In 2017 20 new foreign retail brands entered Poland and over 330,000 sqm of shopping centre space were delivered to market. The retail transaction volume exceeded €1.9 billion. JLL highlighted the results on the retail market in Poland for 2017.
Total retail stock in Poland currently totals 13.8 million sqm GLA, the majority of which consists of shopping centres - 408 such projects account for nearly 9.8 million sqm. The remaining formats include retail parks and stand-alone warehouses: 3.8 million sqm, and outlet centres: 0.24 million sqm.
“During 2017 the retail market grew by 466,000 sqm of modern retail space in all formats. Shopping centres accounted for 331,000 sqm - which is a result comparable to 2016's volume. In terms of location, the new shopping centre space delivered in 2017 was concentrated to a large degree in top tier agglomerations. This trend will very likely continue, as more than 70% of emerging shopping centre stock will be located in major metropolitan areas”, comments Anna Wysocka, Head of Retail Agency, JLL.
The Polish retail market remained strong in the fourth quarter of 2017. The market saw growth of 236,000 sqm of new GLA across all retail formats, accounting for approximately 51% of total new stock delivered in 2017. In Q4 2017, five new shopping centres entered the market and four more were extended.
Thanks to recent openings, shopping centre density in Poland now stands at 255 sqm per 1,000 inhabitants although this is still below the Western European average (266 sqm / 1,000 inhabitants).
“Around 361,000 sqm of shopping centre space might be delivered to market in 2018, out of which nearly 327,000 sqm is under construction. Investors continue to find value in mixed-use projects. Although, the majority of such projects are in Warsaw, we can see that the first examples of such developments are starting to appear in regional cities as well”, comments Joanna Tomczyk, Research Analyst, JLL.
Demand and rents
“Last year 20 new international brands entered the Polish market; a slight increase on 2016, confirming that Poland remains an attractive and stable market for tenants. Interestingly, new entrants largely represent the mid to upper market segment, which demonstrates the confidence of these brands in the strength of the Polish shopper, who is increasingly perceived as someone who looks for goods of a higher quality”, underlines Anna Wysocka.
Exemplary market debuts of 2017 included the opening of a store with a full offering of the American Victoria’s Secret brand in Arcadia, the entrance of the British toy chain Hamley’s and the debut of Russian fashion brands from the Melon group: Befree, Zarina, Love Booking in Galeria Północna as well as the Spanish Sfera in Wroclavia.
Prime shopping centre rents, which refer to units of 100 sqm earmarked for fashion & accessories and located in the best performing assets in a given city, remain the highest in Warsaw (up to €130 / sqm / month).

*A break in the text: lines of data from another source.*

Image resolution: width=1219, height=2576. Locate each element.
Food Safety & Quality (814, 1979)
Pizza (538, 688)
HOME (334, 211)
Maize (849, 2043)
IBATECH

JLL anticipates that prime rents in Poland’s other major markets, which currently range from €45 / sqm / month to €60 / sqm / month, will remain stable in the short- to mid-term.
Retail investment market
“Last year saw over €1.93 billion of retail investment deals concluded in Poland. However, it is worth underlining that some major transactions that were expected to close by the end of 2017 have been moved to early 2018, suggesting a strong start to the year ahead. One such transaction – the sale of the portfolio of 28 retail schemes for approximately €1 billion – took place at the beginning of January”, says Agata Sekuła, Head of Retail Investment CEE at JLL.
The major retail transactions completed in Q4 2017 included: the sale of Magnolia Park in Wrocław by Blackstone to Union Investment for approx. €380 million, the sale of four retail parks - two in Warsaw Agglomeration and one in both Katowice and Poznań - by IKEA Centres to Pradera European Retail Parks SCSp, and the acquisition of outlet centres (Warsaw Agglomeration, Gdańsk and Sosnowiec) by the Deutsche Asset Management fund, as well as the sale of Galeria Słoneczna in Radom and Alfa in Białystok.
The prime yields for best-in-class, dominant, major shopping centres in Poland currently stand at 4.9%, while prime retail parks are expected to trade at approximately 7.0%.